Spectra of DNA sequences titrated with compounds 3 to 8 analogs. Unbound DNAs are indicated by the sequence “name” above the respective peak (e.g. AAATTT, m/z 7,921.5) and ligand-DNA complex as “name + (n ligands bound) ligand name” (e.g. AAATTT + (1) 3, m/z 8,265.5). Molar ratios are expressed as [4:1] where ligand is to DNA. (A) 7, (B) 8, (C) 4, (D) 5, (E) 6, and (F) 3.

Figure 5

Mixed DNA sequence results with 3 are expanded between the range m/z 7,250 to 7,950 to highlight the unexpected dimerization of two molecules of 3 bound to R1. The molar ratio shown is [4:1].

Figure 6

Comparison of 1 and analogs 3, 4, 5, and 6. Left illustrates the electrostatic potential map for the compounds. The right column shows a side view of the twists experienced in the overall structures. Molecules were minimized and electrostatic potential maps calculated using Spartan.

Figure 7

Models of compound 3 recognizing the mixed sequences ATGA as a dimer. (A) The spaced-filled model illustrates the stacked dimer formation of 3 in the minor groove of ATGA. (B) Side view of the stacked compounds.
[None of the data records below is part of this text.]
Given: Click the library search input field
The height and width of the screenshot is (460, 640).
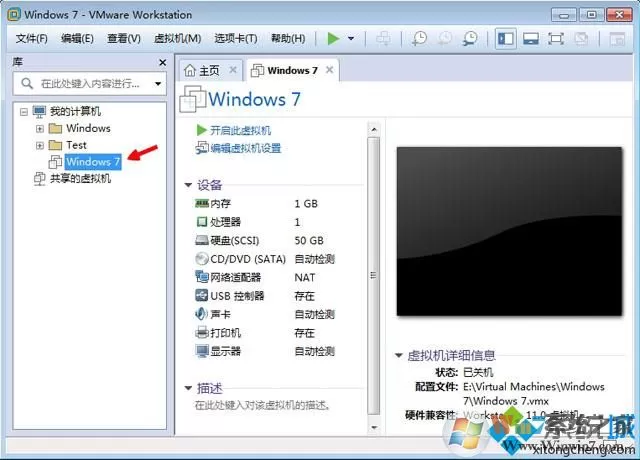Looking at the screenshot, I should click(90, 84).
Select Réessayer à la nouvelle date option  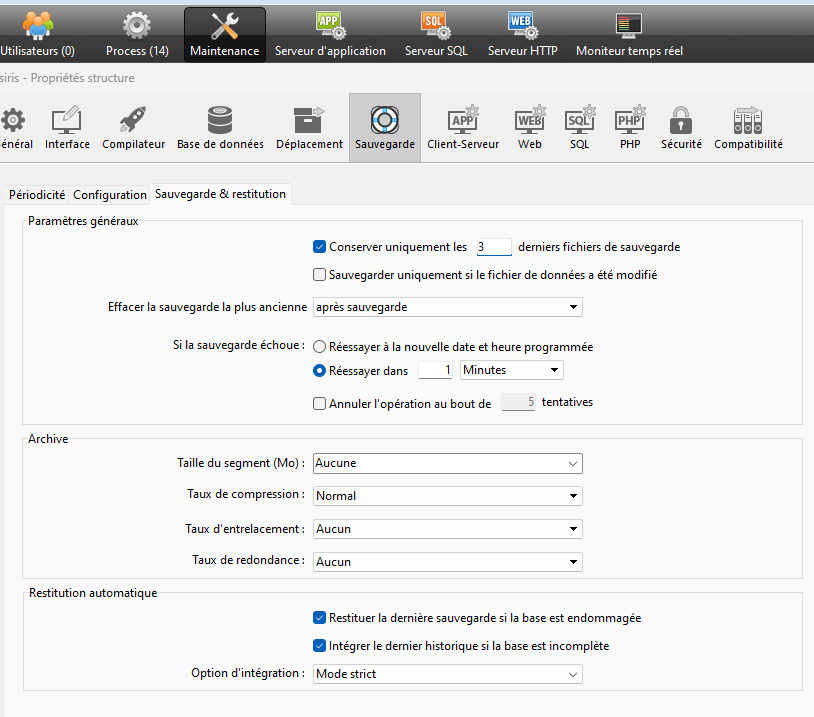tap(320, 347)
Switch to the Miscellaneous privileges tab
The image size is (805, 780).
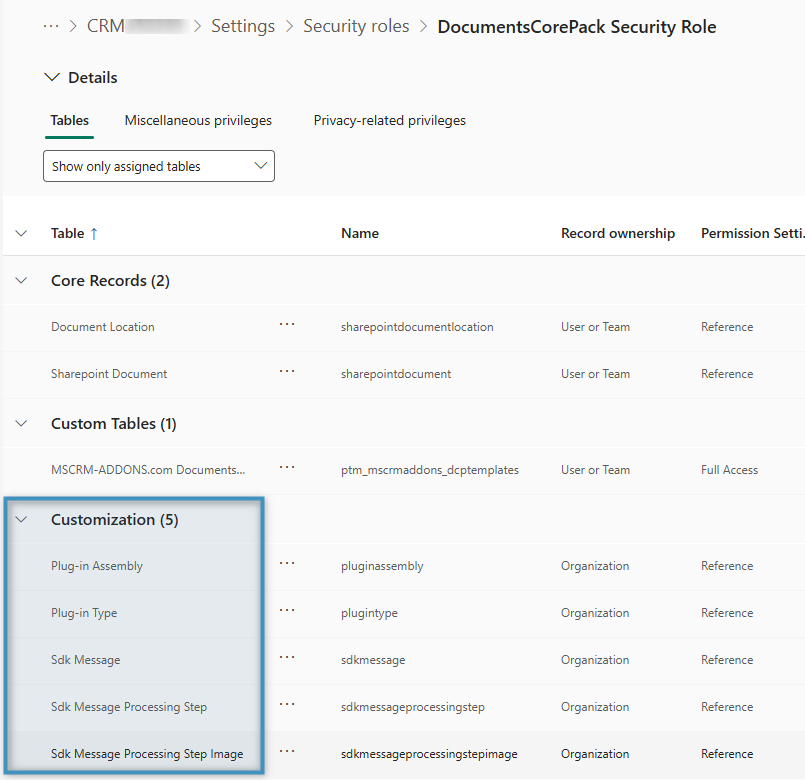coord(198,120)
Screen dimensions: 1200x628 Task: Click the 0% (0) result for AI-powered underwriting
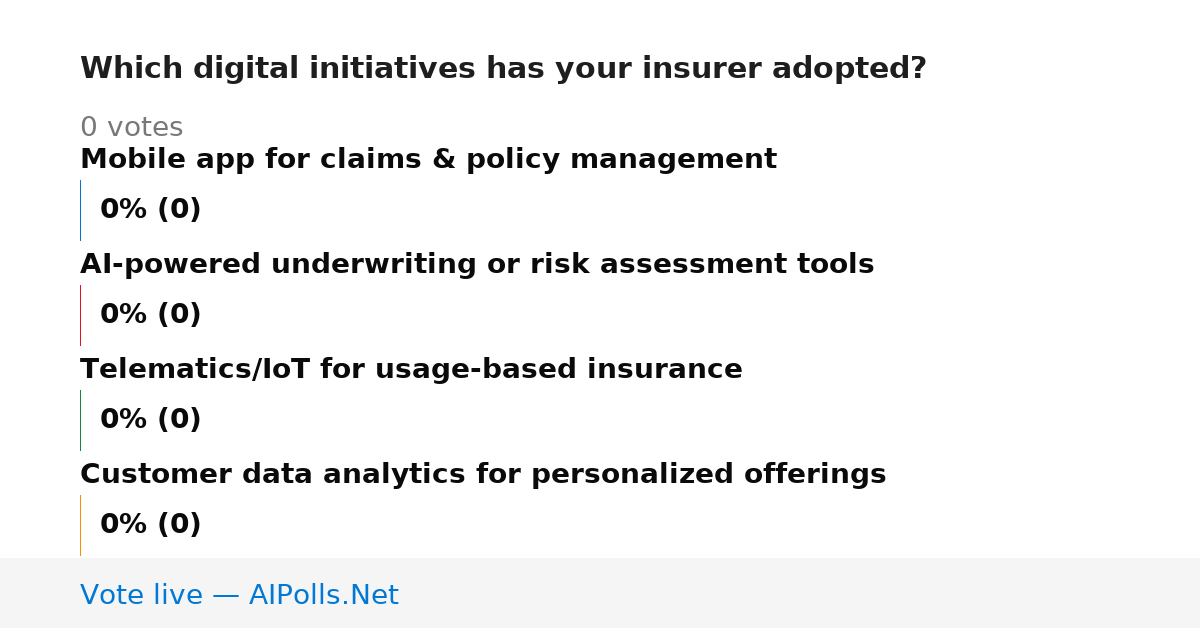pyautogui.click(x=150, y=315)
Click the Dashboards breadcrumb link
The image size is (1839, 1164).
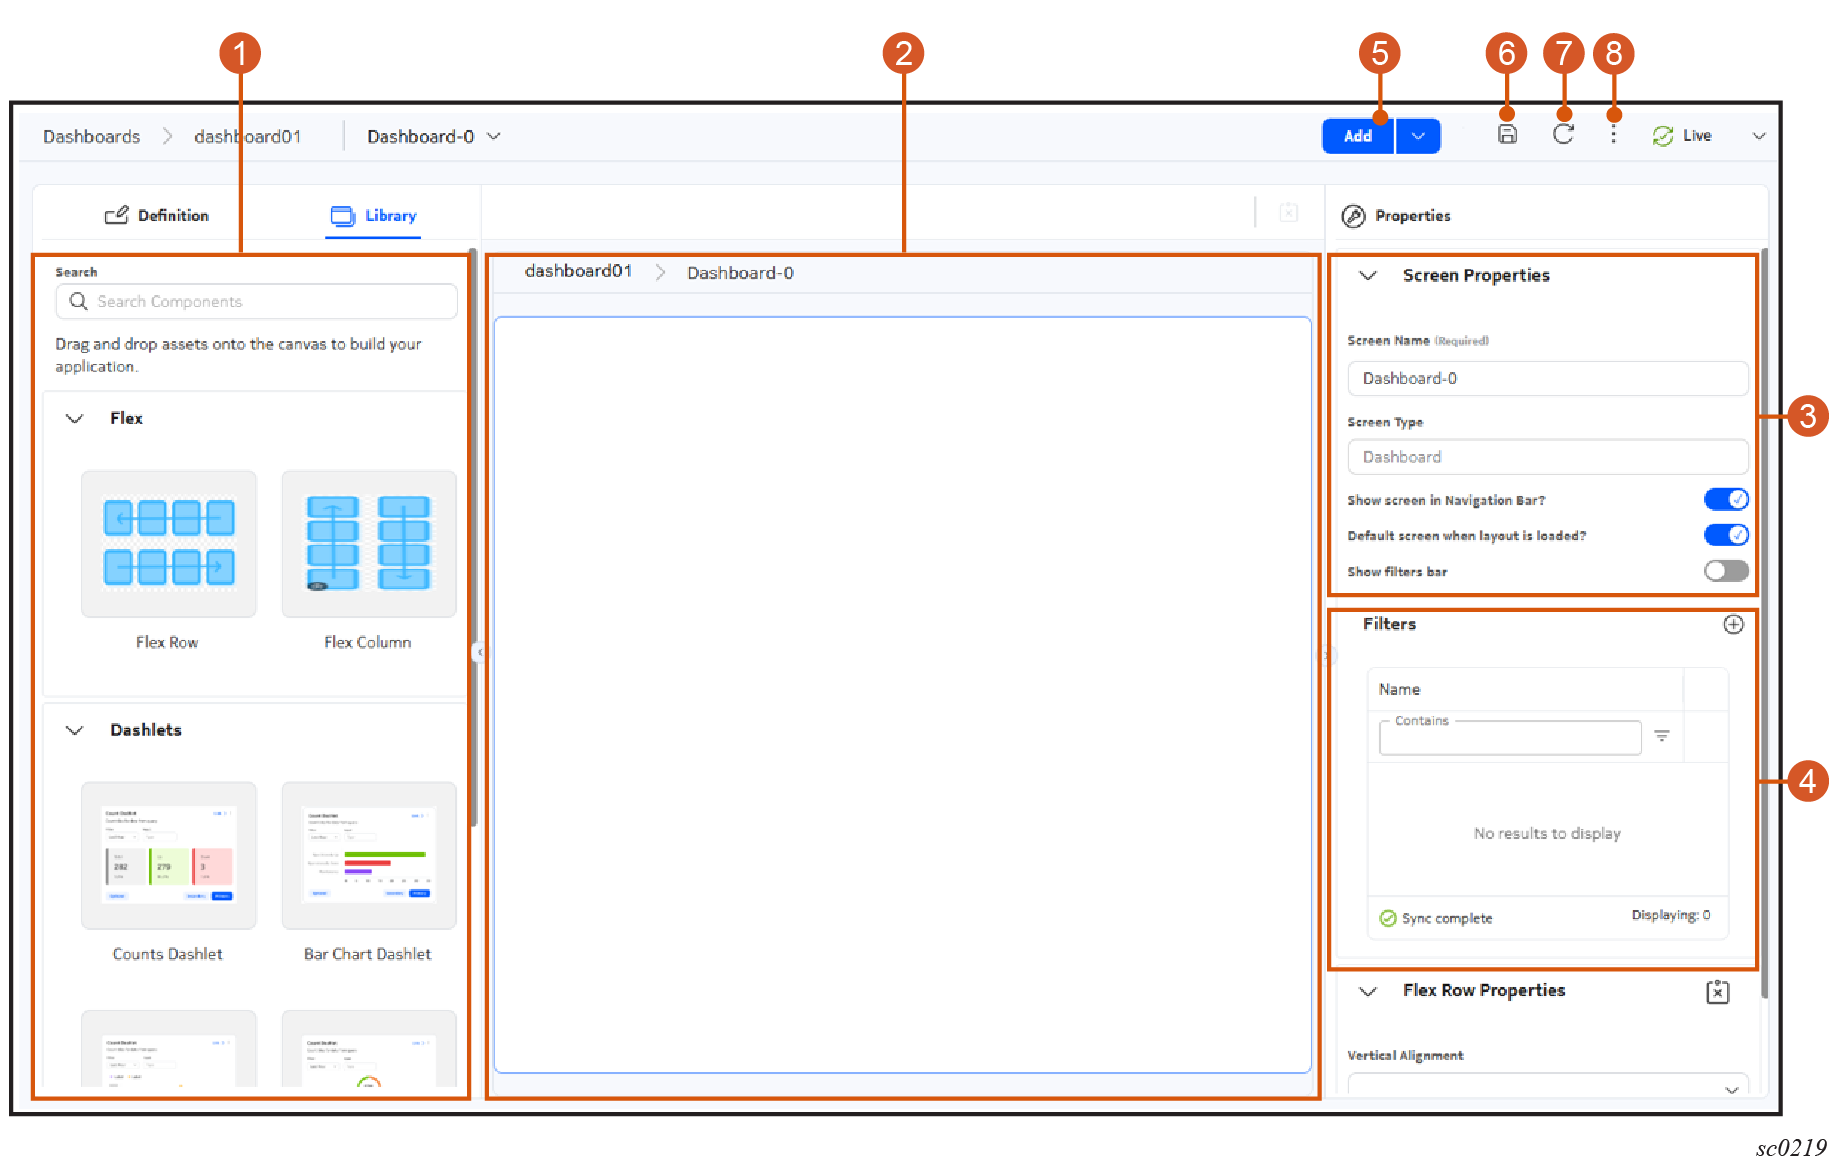click(x=91, y=136)
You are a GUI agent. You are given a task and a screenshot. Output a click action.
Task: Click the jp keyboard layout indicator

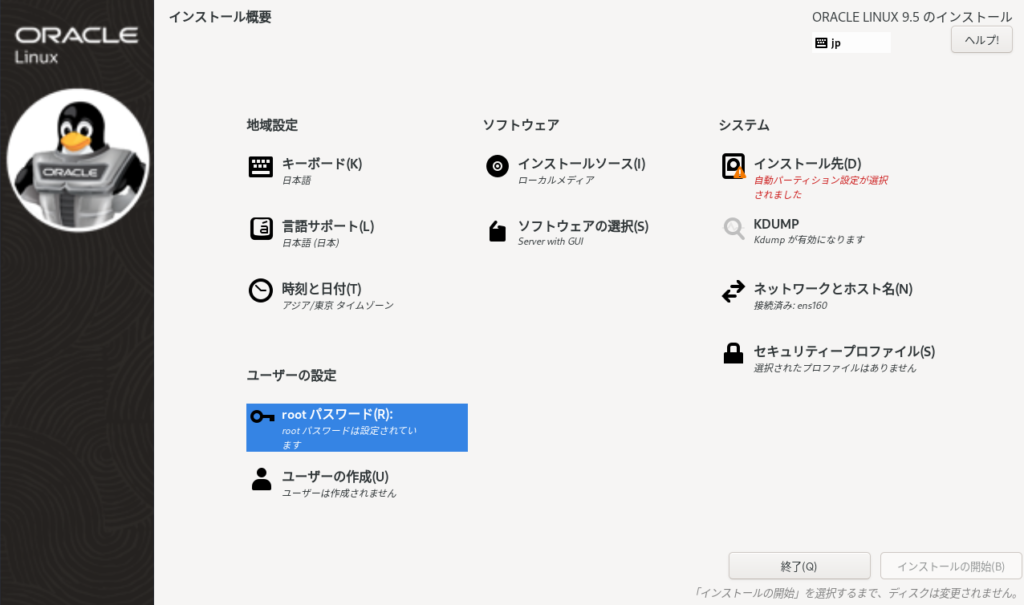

The curvature of the bottom molecule (orange) turns in towards the floor of the minor groove whereas the top molecule (green) faces out toward the solvent. (C) The stacked 3 dimer interactions with the base pairs 5′-ATGA-3′ and 3′-TCAT-5′. H-bond interactions between the base pairs are shown having dashed lines with distances in Å.

Figure 8

ATGA cognate and ATGA sequence variants used to examine the sequence specificity of 1. Base pairs flanking the target sites were maintained to allow similar response. Loops were modified for distinguishability using ESI-MS.

Figure 9

Spectra of ATGA cognate and ATGA mutant sequences with 1. Free DNA sequences range m/z 6,650-7,750 (left) and compound 1-DNA complexes m/z 7,250-7,975 (right). Both spectra belong to the same titration sample having a molar ratio of [4:1]. Peak intensities for the complexes are relative to the peak for ATGA + (2) 1.

Figure 10

(A) Comparison of the relative peak intensities (± 3%) for complexes and ΔT_m values (± 0.5 °C) for mixed DNA sequences with 1 and the dimer-forming analogs 3 – 6. ΔT_m values (secondary y-axis) are for dimer-complexes formed between ligands and ATGA at a [4:1] molar ratio. (B) Structural variability and spatial arrangement for dimer-forming compounds are shown by superimposing the molecules over their mutual phenyl-amidines. 1 (tan), 3 (blue), 4 (green), 5 (orange), and 6 (pink).

Figure 11

Comparison of the relative peak intensities (± 3%) of complexes and ΔT_m values (± 0.5 °C) for ATGA cognate and ATGA mutant sequences with 1. Relative abundances (primary y-axis) display the peak intensities for both 1:1 and 2:1 binding of 1 with DNA as monomer and dimer complexes, respectively. ΔT_m values (secondary y-axis) from studies performed using a [4:1] molar ratio of compound 1 to DNA sequence.